Vervollständigt wird die Lieferantenbeziehung durch die Regelungen zum Servicelevel und kommerziellen Konditionen, d.h. Preise, Laufzeiten, Haftung, Schadensersatz und weitere Vertragspflichten wie Softwarelizenzierung. Provider nutzen eine virtuelle Infrastruktur zur Bereitstellung von Cloud-Services. So hat jeder Kunde seinen „eigenen“ Server nur als logische Instanz. Die physikalische IT-Infrastruktur wird geteilt und ihre Verfügbarkeit und Performance ist meist eine technische Konstante, die nicht kundenindividuell (für einen virtuellen Server) angepasst werden kann. Für eine erfolgreiche Lieferantenbeziehung ist deshalb die genaue Ausformulierung des Servicelevels, seiner Messkriterien und der Vertragsstrafen im Falle der Verletzung ein unverzichtbarer Vertragsbaustein.
Für den Kunden positiv sind hohe Verfügbarkeiten (über 99 Prozent), die bei kurzen Messintervallen (z.B. im Monatsmittel) zugesagt werden. Vertragsstrafen dienen als Motivation für einen Provider, wenn sie in spürbarer Höhe zu leisten sind, wie etwa eine Monatsgebühr bei Verletzung der Verfügbarkeit. Die vorgenannten Regelungen stellen das Minimum für einen Servicelevel dar.
Cloud-Services werden als Katalogprodukt (Public Services) oder über einen Einzelvertrag (Virtual Private Services) angeboten. Im Falle eines öffentlichen Service sind die im Internet ausgewiesenen Produktbeschreibungen und die Bestellung über das Portal des Providers meist die einzigen Vertragsdokumente. Der Servicelevel ist in den Produktbeschreibungen enthalten, kommerzielle Regelungen wie Haftung und Schadensersatz finden sich in den AGB. Letztere sind häufig zum Vorteil des Providers stark eingeschränkt oder sogar ausgeschlossen. Die Lieferantenbeziehung mit einem Public-Service-Provider ist selten ausgewogen, Unternehmen nehmen die Rolle eines Abonnenten von fest definierten Leistungen ein.

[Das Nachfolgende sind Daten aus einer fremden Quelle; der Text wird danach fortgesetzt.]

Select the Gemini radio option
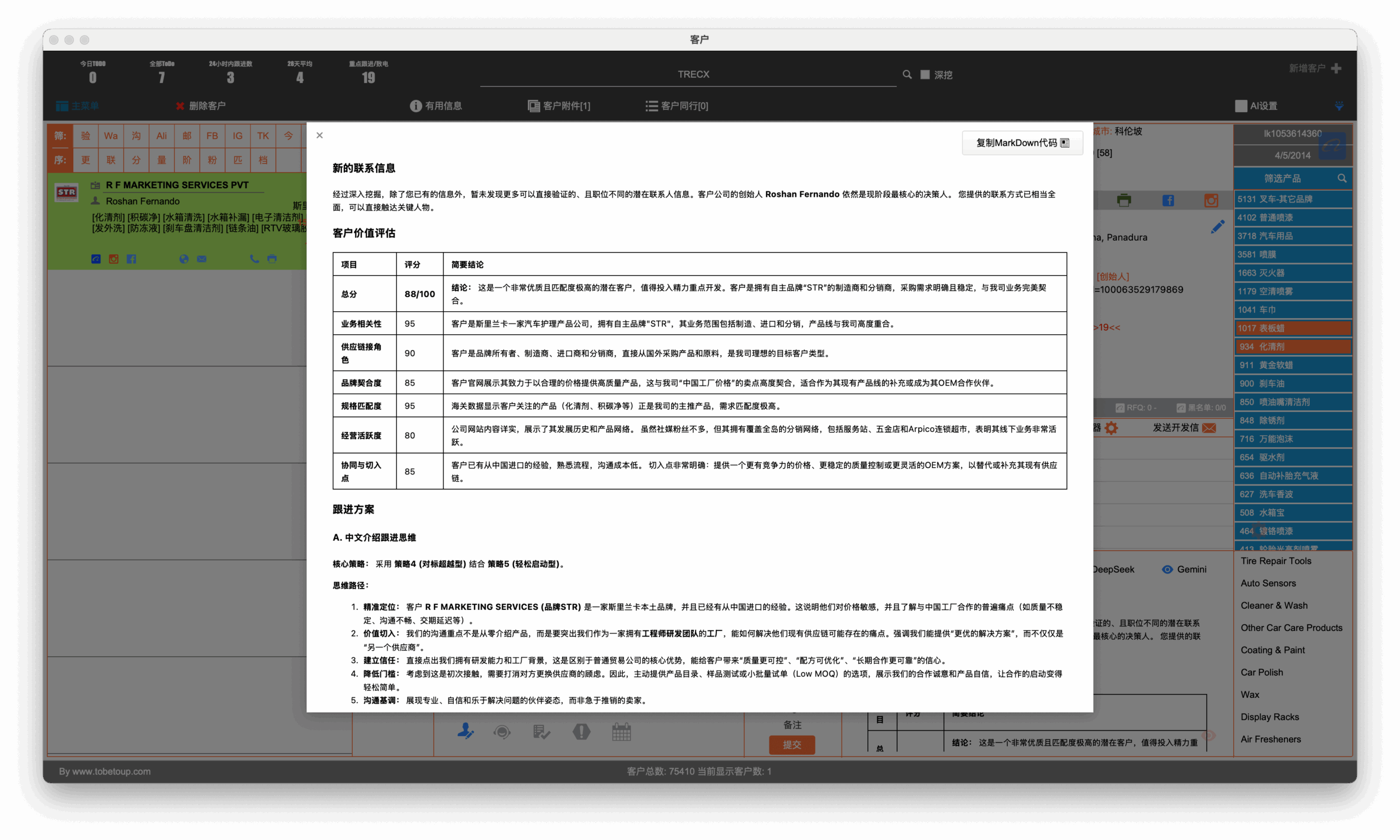 pyautogui.click(x=1168, y=569)
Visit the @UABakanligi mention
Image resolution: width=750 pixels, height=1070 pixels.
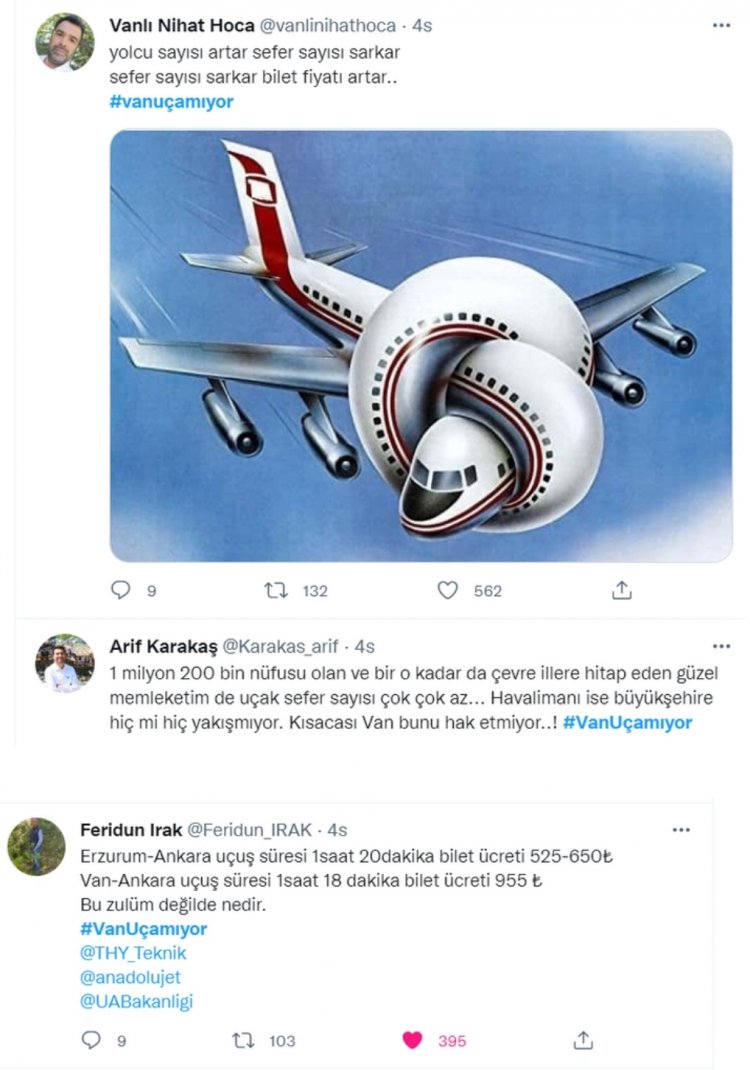pyautogui.click(x=136, y=1001)
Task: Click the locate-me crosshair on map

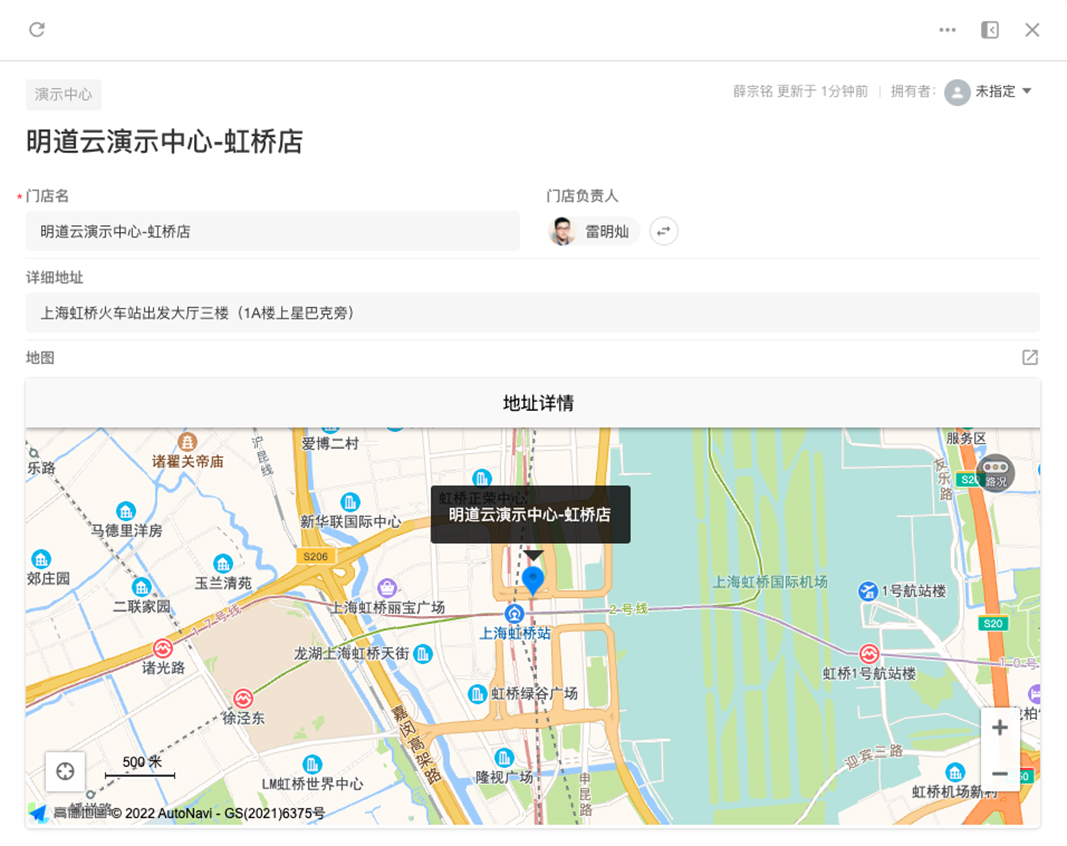Action: click(x=65, y=771)
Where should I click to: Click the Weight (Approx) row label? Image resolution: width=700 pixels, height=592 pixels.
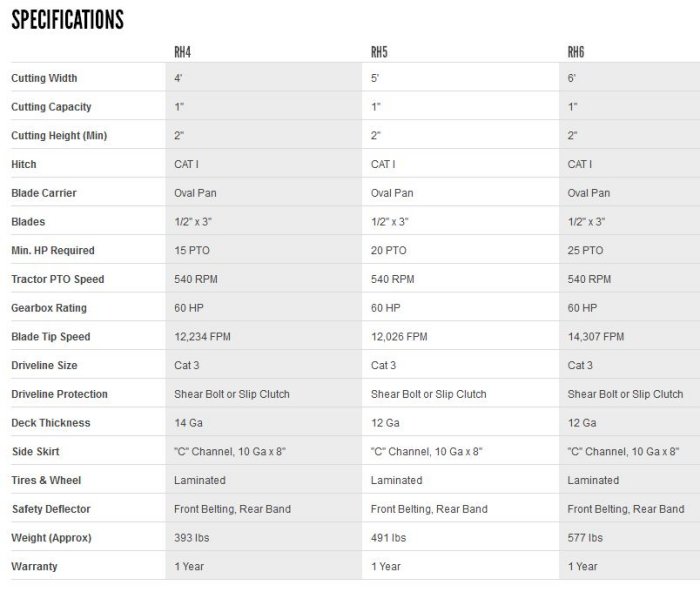pyautogui.click(x=51, y=538)
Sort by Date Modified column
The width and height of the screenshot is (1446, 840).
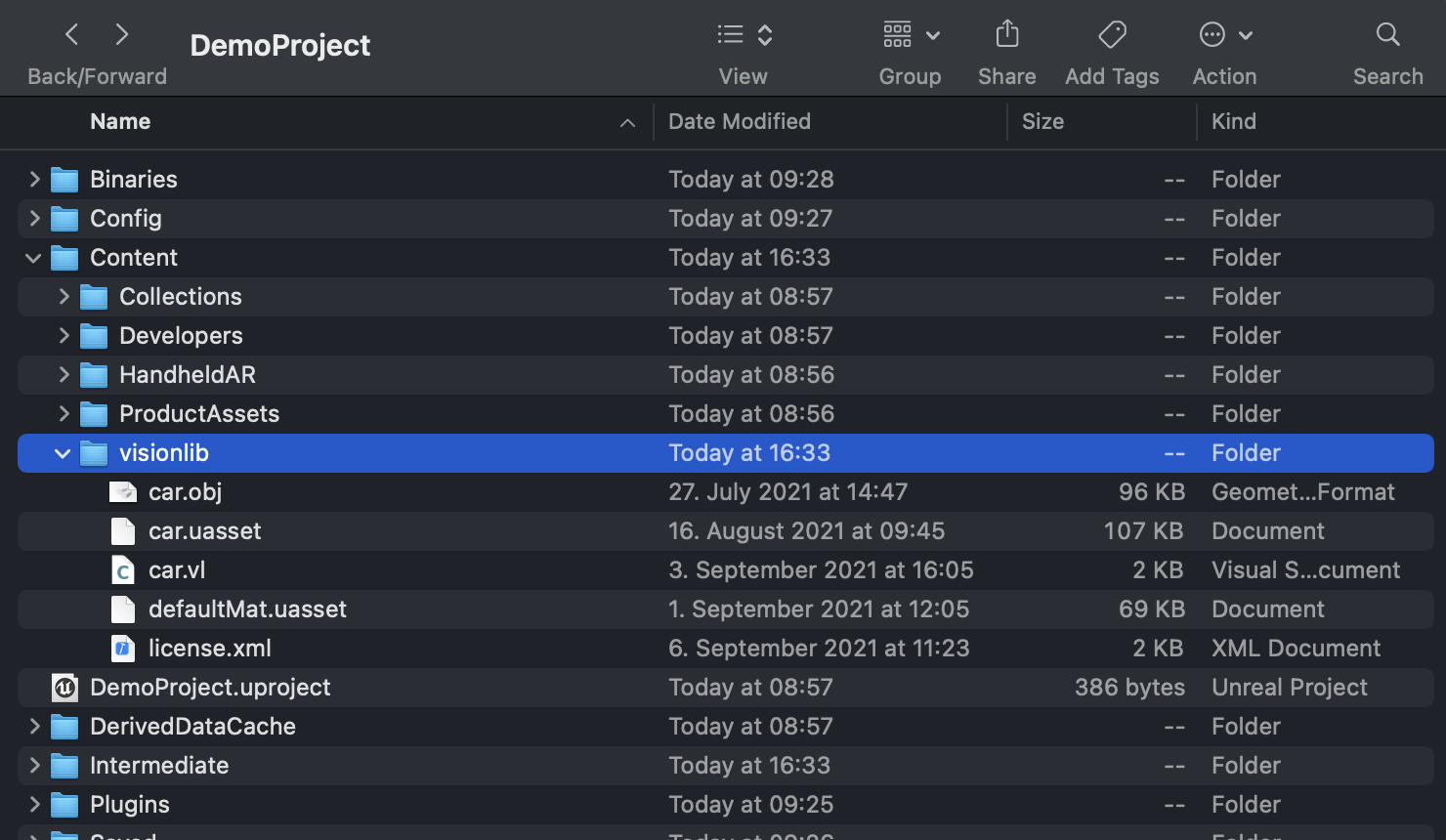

Virtual-Private-Service-Provider agieren dagegen kundenorientiert. Eine Gestaltung des Service-Levels und der Haftungs- und Schadensersatzregelungen im Einvernehmen mit den Bedürfnissen eines Kunden ist über Rahmen- oder Einzelvertrag in der Regel möglich. Im wirtschaftlichen Vergleich haben Public Services zwar einen besseren „technischen“ Preis, die Defizite in der Lieferantenbeziehung durch fehlende Compliance oder ungenügende Reaktion auf Kundenanforderungen werden dadurch nur in seltenen Fällen kompensiert.

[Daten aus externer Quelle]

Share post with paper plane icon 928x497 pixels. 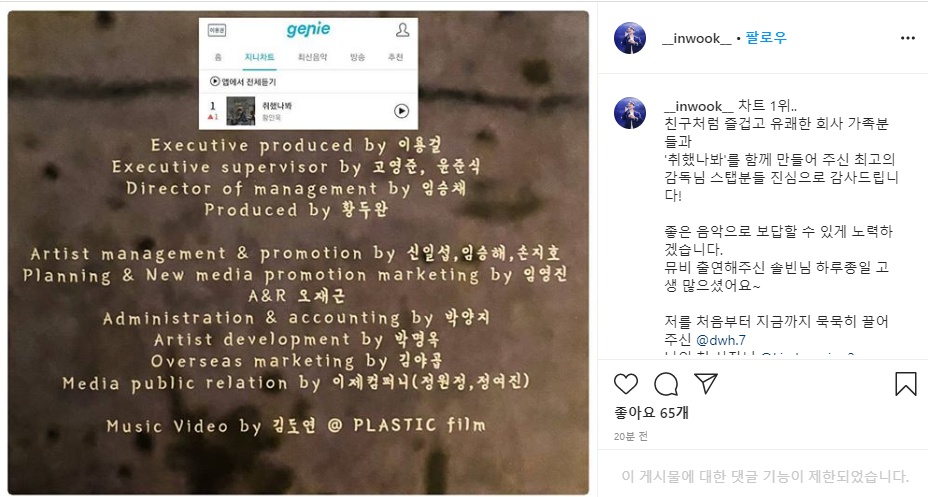point(706,383)
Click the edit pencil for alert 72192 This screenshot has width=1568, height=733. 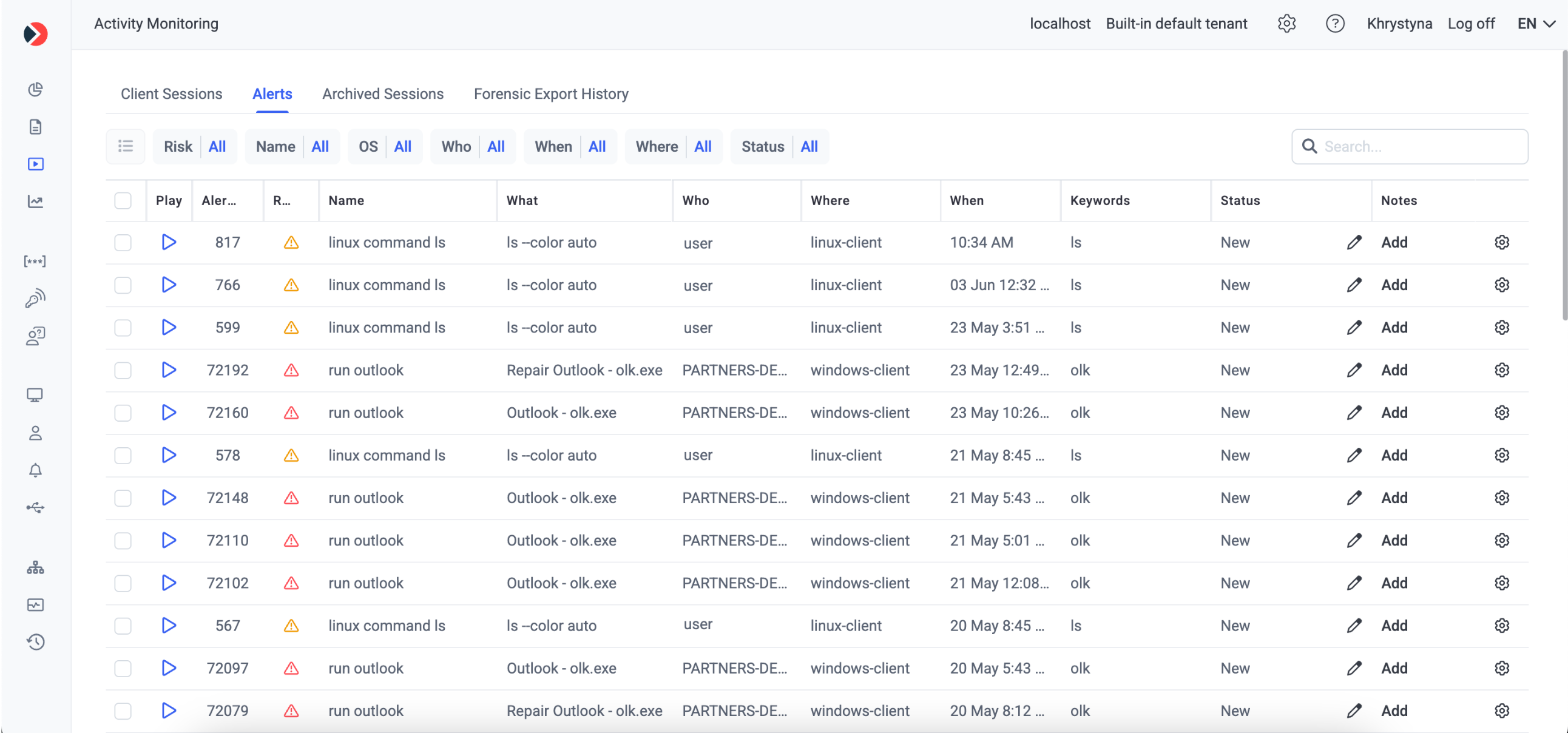click(1354, 370)
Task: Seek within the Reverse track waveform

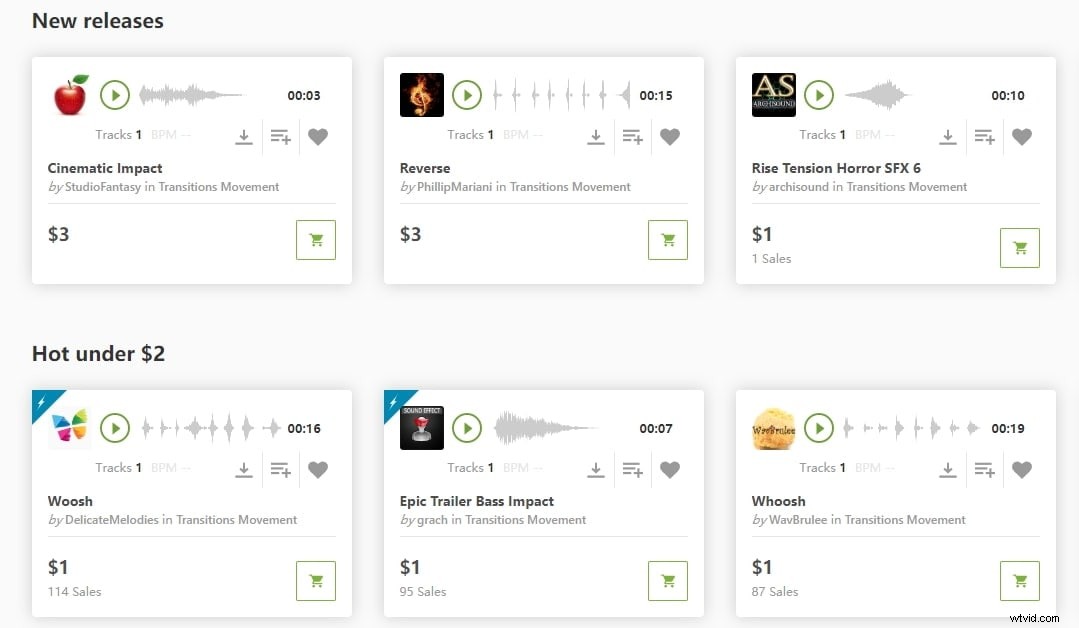Action: pos(560,96)
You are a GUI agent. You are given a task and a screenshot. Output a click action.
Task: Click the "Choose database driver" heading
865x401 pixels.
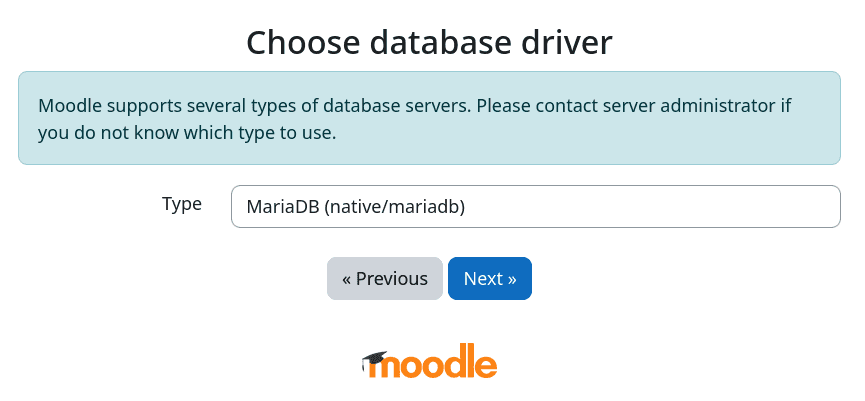coord(429,43)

Die Analyse des Kleingedruckten in AGB, Angeboten oder Verträgen von Cloud-Service-Providern offenbart zahlreiche Fallstricke. Vertragsmuster werden typischerweise vom Provider vorgegeben. Eine Vertretung der Kundeninteressen auf Augenhöhe bei Vertragsverhandlungen erfordert neben juristischem Sachverstand auch Erfahrung in den notwendigen inhaltlichen Vereinbarungen. Eine vom Provider bewusst weggelassene Klausel kann für ein Unternehmen dramatische Konsequenzen haben, man denke nur an die gesetzlichen Auflagen. Beratungsunternehmen, die über Erfahrung mit Cloud-Providern und Kompetenz in der IT-Organisation verfügen, können wertvolle Unterstützung leisten.